Перейдём к другой почётной доске, сохранившейся в институте. Она была посвящена выпускникам пансиона, успешным в учении и прославившихся своими деяниями на благо Отечества. Эта доска сохранялась в Дворянском институте как подтверждение приверженности традициям. Московский университетский благородный пансион окончили не только трагически погибший Грибоедов и ещё здравствовавшие при пансионере Данилевском поэт и переводчик Василий Жуковский и комедиограф, «пылкий» Шаховской. Среди его выпускников были переводчик «Илиады» Николай Гнедич, поэт и филолог Степан Шевырёв, энциклопедически образованный Владимир Одоевский, знаменитый военачальник Алексей Ермолов, трагический Лермонтов…
Много лет спустя, разбирая книгу с материалами для биографии Лермонтова, Салтыков заметил: «Судя по рассказам близких к Лермонтову людей, можно заключить, что это был человек, увлекавшийся так называемым светским обществом, любивший женщин и довольно бесцеремонно с ними обращавшийся, наживший себе злословием множество врагов в той самой среде, над которой он ядовито издевался и с которою, однако ж, не имел решимости покончить, и, наконец, умерший жертвою своей страсти к вымучиванию и мистифицированию людей, которых духовный уровень (так, по крайней мере, можно подумать по наивному тону рассказчиков) был ниже лермонтовского только потому, что они были менее талантливы и не отличались особенно ядовитым остроумием. Одним словом, материалы эти изображают нам Лермонтова-офицера, члена петербургских, московских и кавказских салонов, до которого никому из читателей, собственно, нет дела. Но о том, какой внутренний процесс, при столь обыденной и даже пошловатой обстановке, произвёл Лермонтова-художника – материалы даже не упоминают».
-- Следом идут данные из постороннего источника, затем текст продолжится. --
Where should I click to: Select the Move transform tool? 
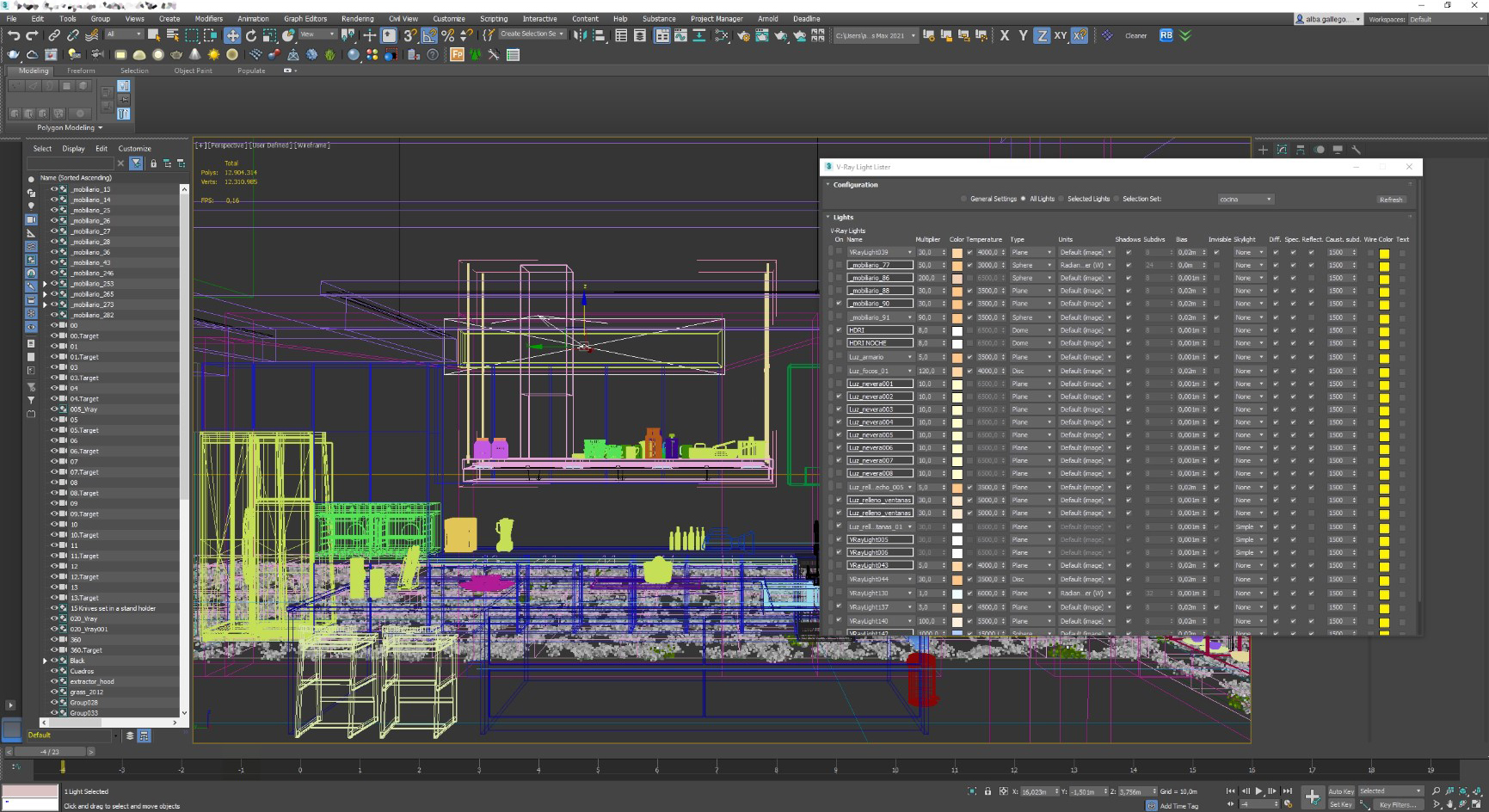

Кажется, здесь Михаил Евграфович нашёл в Михаиле Юрьевиче не только определённые автопортретные черты, но и высказал своим предполагаемым биографам пожелание – разглядеть тот внутренний процесс, который произвёл Салтыкова-художника, но, разумеется, не в безвоздушном и не во вневременном пространстве. Поэтому вернёмся к памятной доске в Дворянском институте. Здесь есть одно имя, сохранение которого вновь подтверждает банальную, но постоянно забываемую или попросту не воспринимаемую истину: наше современное мировосприятие нельзя переносить на отношения, существовавшие в былые времена. На доске незыблемо стояло имя выпускника, выдающегося интеллектуала Николая Ивановича Тургенева. Также он был знаменит как шестой декабрист, приговорённый к смертной казни, но заочно – успел уехать из России (император Николай I заменил казнь вечной каторгой, но и это не выманило умного Тургенева на родину). Тургенев был, во-первых, убеждённым республиканцем, а во-вторых, борцом за отмену крепостного права. Вступив в ещё в 1819 году в «Союз благоденствия», он стал призывать, как ему казалось, новых соратников в своей борьбе: «Освободите немедленно ваших дворовых и в силу закона добейтесь освобождения своих крестьян; благодаря этому не только будет меньше несколькими рабами, но вы покажете и власти, и обществу, что наиболее уважаемые собственники желают освобождения крепостных. Так разовьётся идея освобождения». Сам он так и поступил: своим дворовым дал вольную, а крестьян для начала перевёл с барщины на оброк.